* **Exercise brief**:
The listing below must be returned in full and unchanged, without the images it carries.

::::::

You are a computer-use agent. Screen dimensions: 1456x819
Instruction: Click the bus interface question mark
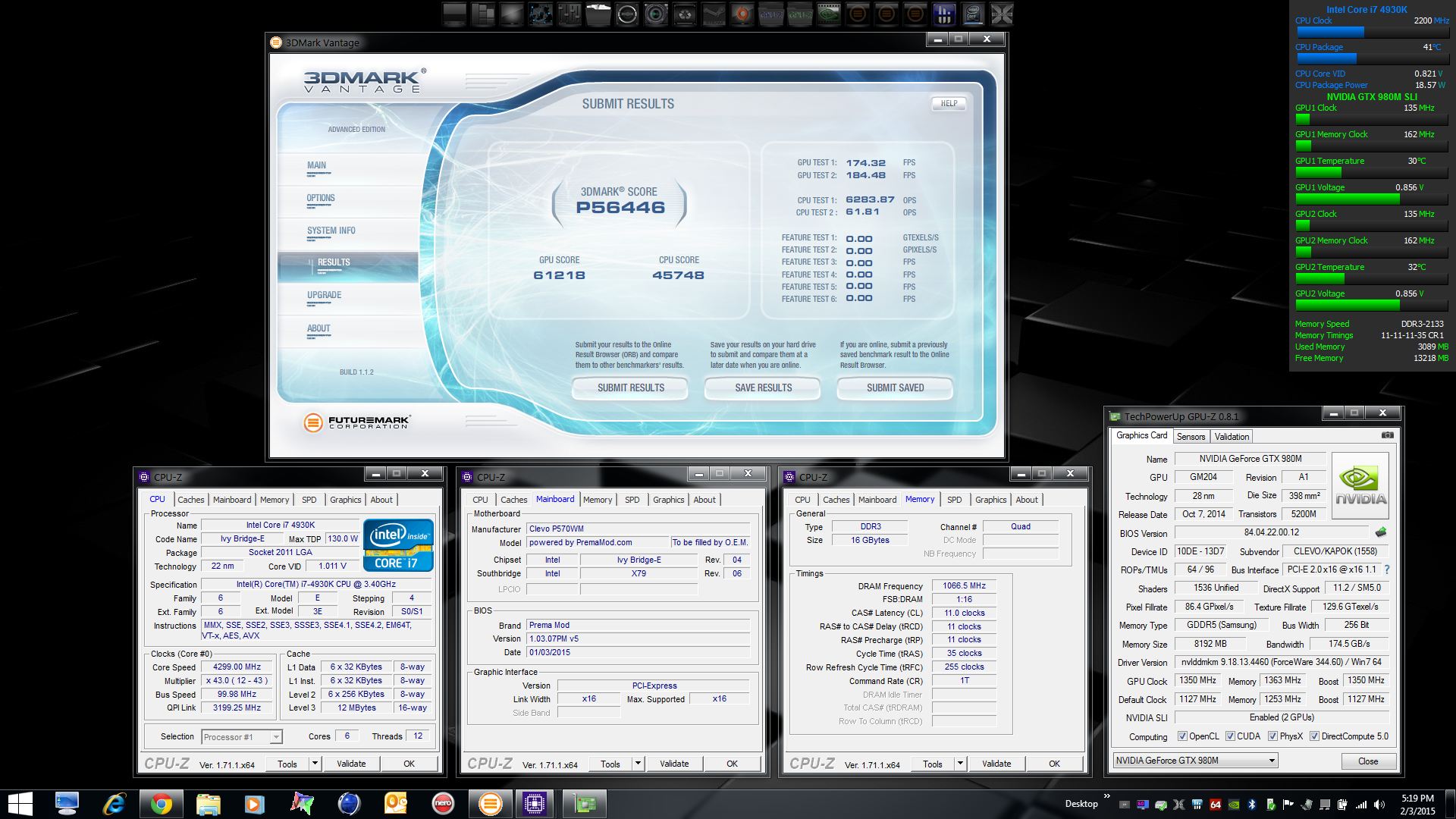(x=1387, y=570)
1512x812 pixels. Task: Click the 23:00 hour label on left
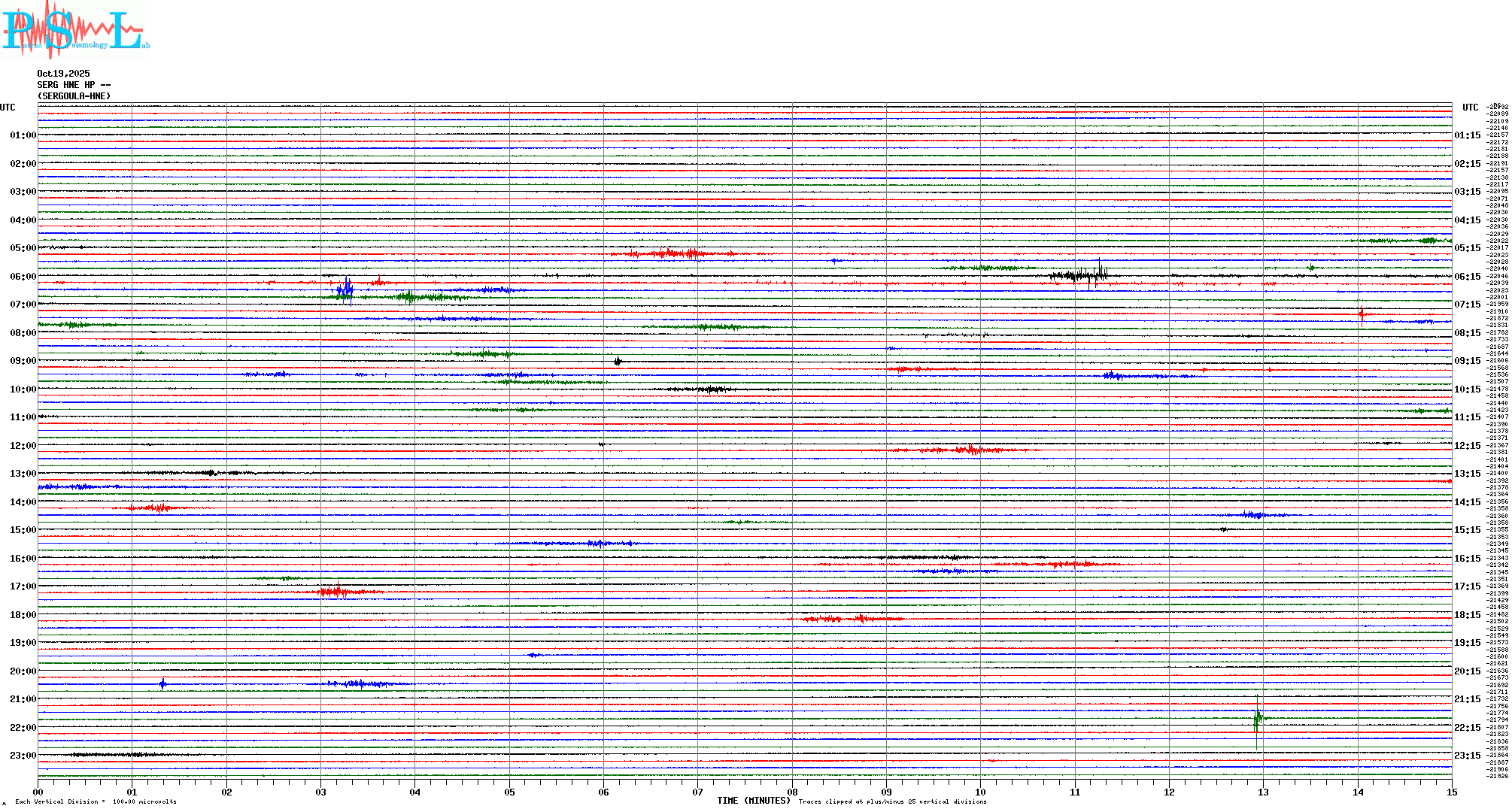coord(23,756)
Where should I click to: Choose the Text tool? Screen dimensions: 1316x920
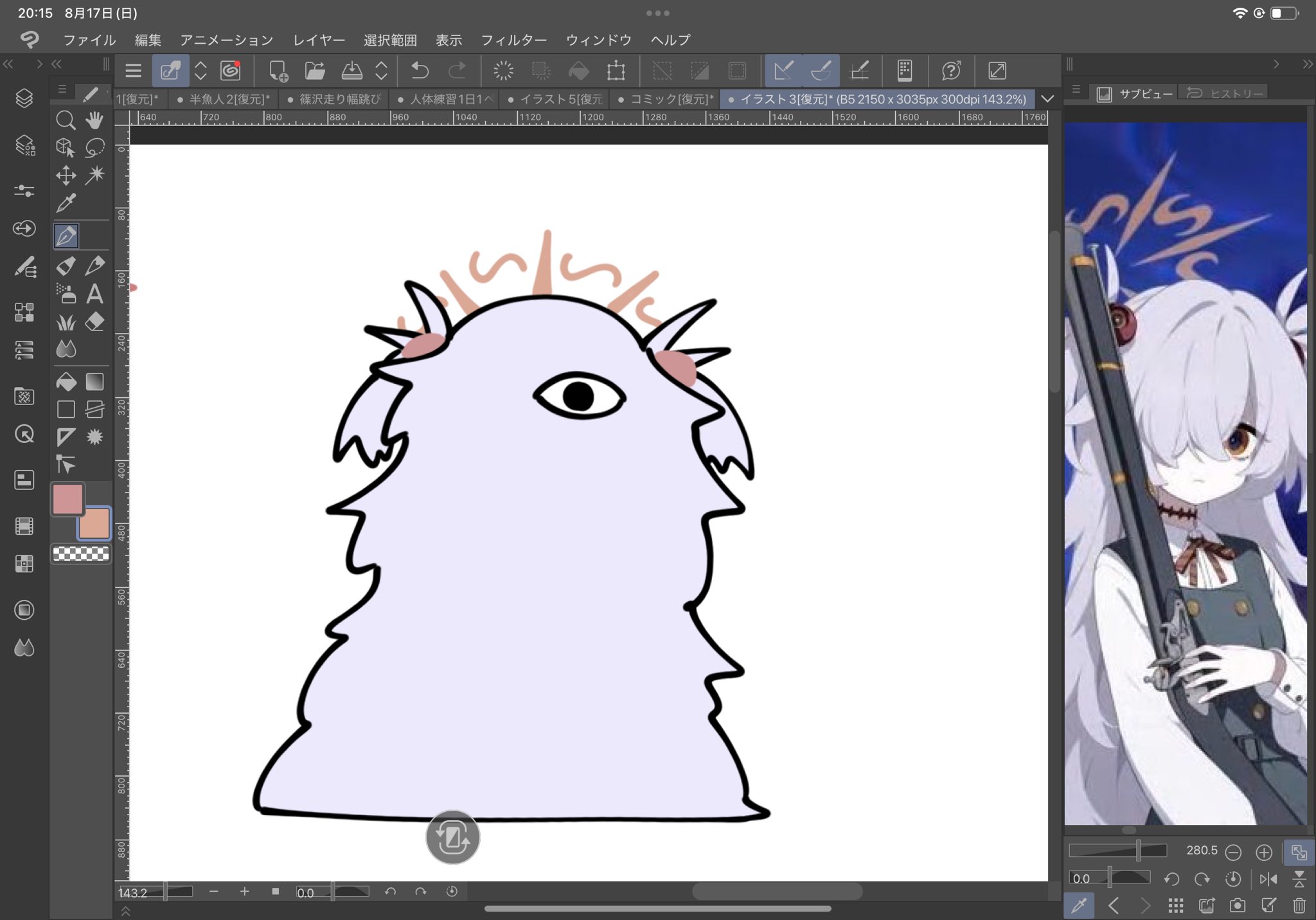(x=94, y=294)
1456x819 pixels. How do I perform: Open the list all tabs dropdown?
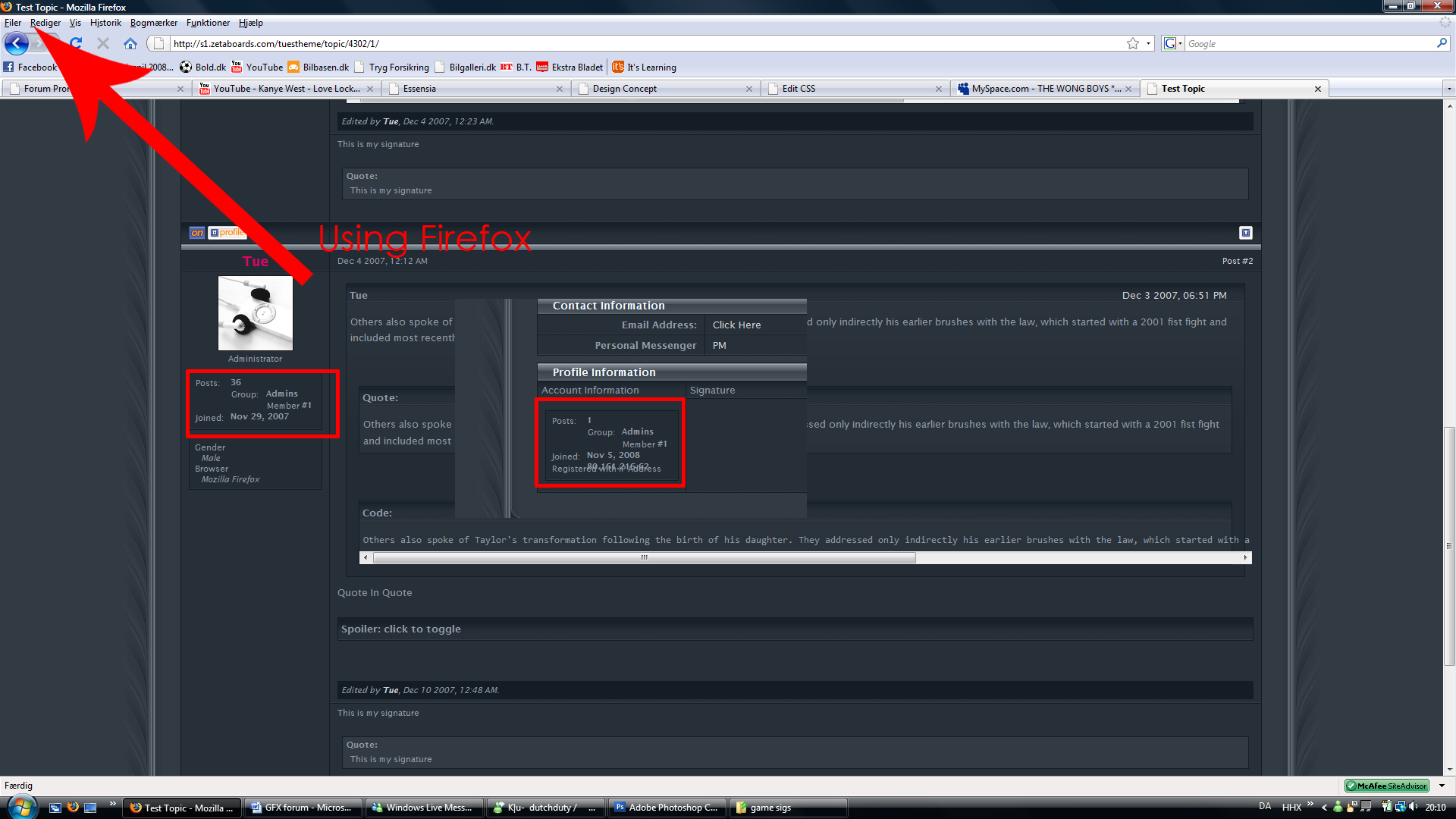click(x=1448, y=89)
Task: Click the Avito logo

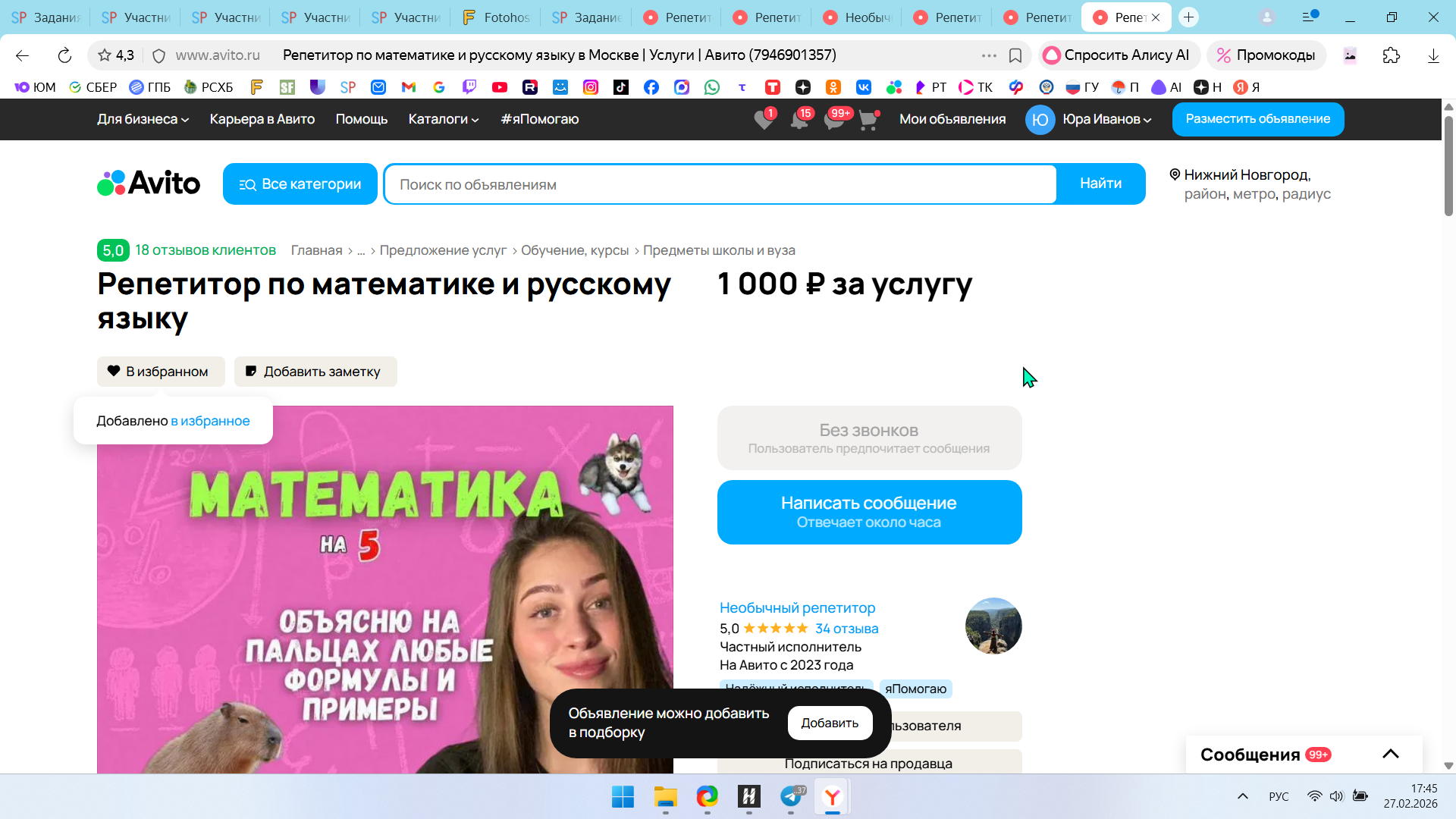Action: point(149,184)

::::::

* **Problem solution**:
You are a computer-use agent. Screen dimensions: 1456x819
Instruction: Click the bus interface question mark
(x=1387, y=570)
1512x812 pixels. Task: Click the 23:00 hour label on left
coord(23,756)
Where should I click to: Choose the Text tool? Screen dimensions: 1316x920
(x=94, y=294)
1456x819 pixels. How do I perform: Open the list all tabs dropdown?
click(x=1448, y=89)
Task: Click the Avito logo

Action: point(149,184)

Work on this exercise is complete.